Prepare to become invisible!
As many will agree, good record production is often about creating an immersive listening experience, where the listener is only aware of the music and is not aware of the ‘production’. As Jim Anderson pointed out in a 2009 AES lecture, to achieve this goal the production needs to be “so compelling and transparent that the listener isn’t aware of any manipulation”. This means that good production, in being transparent, might therefore be considered invisible.
Unfortunately, when something is invisible, often the means by which it was produced go unnoticed and perhaps themselves become rendered invisible. Consider the invisibility of production in press reviews of music releases. As Paul Tingen pointed out in his 2013 piece on Daft Punk, “music press reviewers rarely comment on production,” and I would add that it would seem production often only gets commented on when things are technically incorrect or someone does not agree with the aesthetic of the presentation.
If good production and the means of good production often go unnoticed, then that creates a number of ‘invisibles’ that have contributed to the process and production of the music. There is the ‘invisible’ technique of course, and the producers themselves are also often ‘invisible’. Ever found yourself raising a particular successful producer or engineer in conversation, only to have to name their credits in order for someone to take any interest in what you are discussing? There are of course a few producers that have become household names. Some for being unique, such as Sir George Martin, or controversial, like Phil Spector.

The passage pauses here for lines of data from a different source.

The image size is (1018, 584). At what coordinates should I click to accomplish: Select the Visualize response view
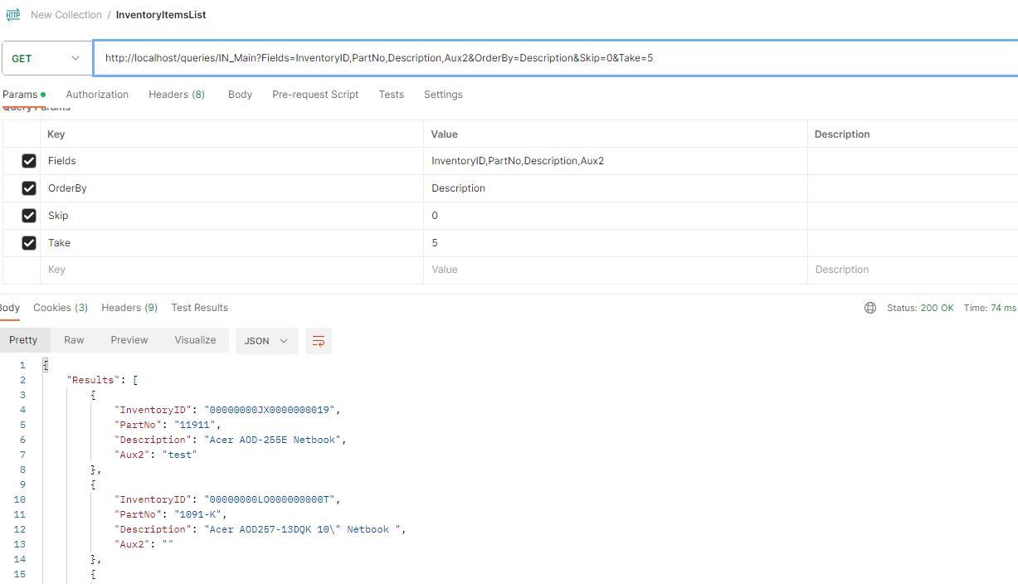point(195,340)
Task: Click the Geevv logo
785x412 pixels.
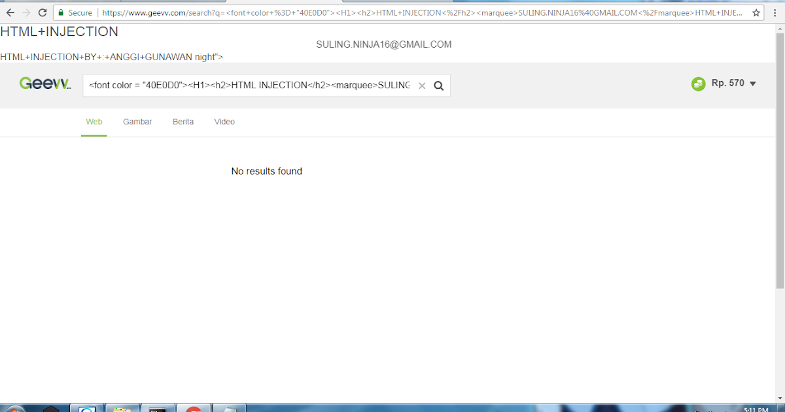Action: coord(44,84)
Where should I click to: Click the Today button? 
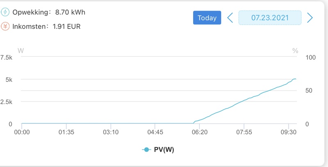207,18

But there are many who are not household names.
It’s always great to see the artists I work with getting some recognition for their work and it’s excellent when they contact me to let me know they have had a review somewhere. For instance, a recent email alerted me to a very positive review, in a well-known and respected music press magazine, of an artist’s release which I had worked on. I always hurriedly read reviews of work I have been involved in, but as discussed (and as many have experienced), album reviews rarely mention the production. The review in question was no exception. It is as if the production was not there... invisible! All that hard work unrecognised.

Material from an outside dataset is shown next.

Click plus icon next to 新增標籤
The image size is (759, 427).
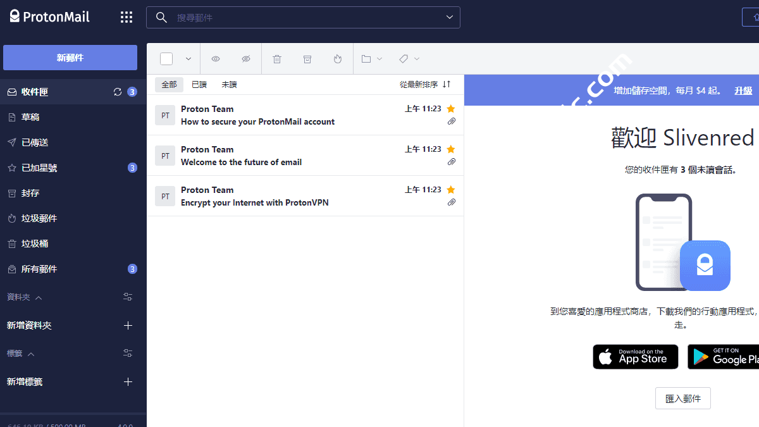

However, another recent example was contrary to the norm and this particular artist, knowing me and my minor ‘non-recognition gripes’ on this matter, contacted me.
“Hi mate, had a great review of the album. They even said ‘well-captured’... That’s you, innit mate?” Two words in a fairly lengthy review, but at least some recognition!
Otherwise, the production, in my experience, goes unnoticed by reviewer and sometimes even by the client/artist. That is except, as asserted above, when the produced and presented aesthetic is disagreed with or there is a technical issue with the production. As Alan Williams pointed out in his article on film sound, “Spectators do not notice ‘good’ mixing, aural perspective, sound edits, and so on, but they are painfully physically aware of ‘bad’ execution of these techniques”. Williams gives the example of films which have been poorly overdubbed, but the same could probably be said for music production.
For instance, when Metallica’s acclaimed self-titled album was released in 1991, Adam Sweeting, writing and reviewing the album for The Guardian, discussed the change in direction the album presented fans of 1988’s ...And Justice For All. Although the sonic differences between the two albums are well recognised in production circles, Sweeting’s discussion focuses on the musical arrangements of the songs. He wrote: “Metallica’s new album features slivers of melody and several songs that might make it onto pop radio.” In 2008, the same newspaper published an article on the Death Magnetic album which began with the line, “Metallica’s new album isn’t awful — it just sounds awful.” The article did not refer at all to the band’s compositions on that album, only to the highly compressed aesthetic of the production.
It might seem that if production does not get mentioned in press reviews or via feedback from a client, then all is good. Maybe no news is good news.
Although I don’t think we as producers can be complacent, I guess all we can really do is just get on with the next project, ensuring that we make our contribution as invisible as possible. We’ll hear back if it’s not!
Dr Jason Woolley is programme leader for Music, Popular Music and Creative Music Production at Manchester Metropolitan University. He’s also a freelance composer, guitarist and music producer.